Juxtafoveal macular telangiectasis
Perifoveal retinal telangiectasis or Coats disease typically presents with irregularly dilated and incompetent retinal vessels. These telangiectatic changes can occur at the level of the arterioles, venules, or capillaries. The closer the findings are to the macula, the earlier symptoms present. A clinical picture of CME may occur due to leakage from incompetent retinal vessels. Idiopathic juxtafoveal telangiectasis is a milder form of retinal telangiectasis, typically involving the temporal macula. CME is less common in this condition.
Drug-induced and postoperative CME
Radiation retinopathy, a condition of vascular damage from prior radiation treatment to the eye or orbit, can mimic diabetic retinopathy in its appearance.
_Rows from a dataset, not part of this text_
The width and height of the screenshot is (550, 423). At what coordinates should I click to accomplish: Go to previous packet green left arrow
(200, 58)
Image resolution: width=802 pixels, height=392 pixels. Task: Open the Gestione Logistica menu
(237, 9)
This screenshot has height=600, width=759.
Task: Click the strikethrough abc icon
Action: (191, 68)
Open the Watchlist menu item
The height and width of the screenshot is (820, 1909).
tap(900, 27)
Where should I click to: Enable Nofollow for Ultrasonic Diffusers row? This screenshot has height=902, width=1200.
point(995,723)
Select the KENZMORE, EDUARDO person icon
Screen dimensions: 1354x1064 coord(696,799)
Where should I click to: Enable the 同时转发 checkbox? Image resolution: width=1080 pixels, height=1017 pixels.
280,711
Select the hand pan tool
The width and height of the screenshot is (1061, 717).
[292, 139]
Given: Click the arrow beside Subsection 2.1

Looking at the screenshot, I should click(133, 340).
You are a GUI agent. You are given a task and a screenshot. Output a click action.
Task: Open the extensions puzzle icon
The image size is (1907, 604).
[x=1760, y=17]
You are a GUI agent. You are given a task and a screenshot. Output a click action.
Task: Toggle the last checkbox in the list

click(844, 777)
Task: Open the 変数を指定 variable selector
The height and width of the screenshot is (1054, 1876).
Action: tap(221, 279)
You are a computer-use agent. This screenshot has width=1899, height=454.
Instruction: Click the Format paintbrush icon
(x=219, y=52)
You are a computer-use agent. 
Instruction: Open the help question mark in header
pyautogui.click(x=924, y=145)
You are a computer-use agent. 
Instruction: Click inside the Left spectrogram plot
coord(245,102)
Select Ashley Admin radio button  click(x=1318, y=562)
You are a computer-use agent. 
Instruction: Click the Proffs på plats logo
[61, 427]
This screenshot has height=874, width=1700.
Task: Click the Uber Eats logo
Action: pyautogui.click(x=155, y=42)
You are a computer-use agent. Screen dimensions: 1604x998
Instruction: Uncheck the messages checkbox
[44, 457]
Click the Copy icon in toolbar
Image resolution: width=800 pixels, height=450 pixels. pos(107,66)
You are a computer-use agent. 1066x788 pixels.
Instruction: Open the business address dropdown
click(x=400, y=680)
A form of macular edema often develops that is quite similar to diabetic macular edema and may manifest as CME.
CME without leakage on FA has been reported in middle-aged men on high doses of niacin for treatment of hypercholesterolemia.
The presence of CME after successful retinal reattachment surgery has been reported to range from 30-43% during the first 4-6 weeks postoperatively. In aphakic eyes, incidence may be as high as 64%. Older patients are at a higher risk to develop CME after retinal detachment repair.
CME has been reported after corneal relaxing incisions for astigmatism.
CME after penetrating keratoplasty ranges from 20-43%. Aphakic eyes are at a much higher risk to develop postoperative CME. If an anterior vitrectomy was performed at the time of surgery, the risk of CME is 8-9 times more likely to occur.
Glaucoma treatment with latanoprost has been associated with the development of CME. The prostaglandin-like effect of latanoprost is believed to cause CME. CME typically resolves after discontinuation of the drug. In a study by Moroi et al of 7 patients with CME, after starting latanoprost therapy, all 7 patients had coexisting ocular conditions that may have placed these eyes at risk for prostaglandin-mediated blood-retinal barrier vascular insufficiency.
CME inducing visual loss has been reported after the use of topical echothiophate iodide therapy.
Retinitis pigmentosa (RP) is associated with CME. Studies have found an increased permeability of the retinal pigment epithelium (RPE) and perifoveal capillaries to fluorescein in eyes with RP. A study found an increased presence of circulating antiretinal antibodies in patients who presented with RP and CME. This suggests a possibility of an autoimmune process mediating the development of CME in patients with RP.
Retinal neovascularization and CME have been reported in patients with punctata albescens retinopathy, a type of RP characterized by white retinal flecks. Dominantly inherited CME has been described as a macular dystrophy with an onset at middle age and a slow progression over ensuing decades. Pathologic studies of eyes with this condition suggest that the predominant changes occur in the inner nuclear layer and that this entity may present as a primary disease of the Müller cell.
Foveal X-linked retinoschisis has been mistakenly described as CME.
Epiretinal membranes can cause surface wrinkling of the underlying retina resulting from contracture of the membrane. Occasionally, macular edema may develop due to distortion and traction on the surrounding intraretinal vessels. If the edema persists, breakdown of the intraretinal architecture can lead to cystoid spaces. This breakdown may be related to mechanical traction leading to edema, or it may be caused by the loss of apposition between the retina and the RPE pump. Ideally, surgical removal of a significant epiretinal membrane causing surface wrinkling retinopathy and macular edema reducing vision to the 20/60 to 20/80 level should be performed before irreversible CME develops.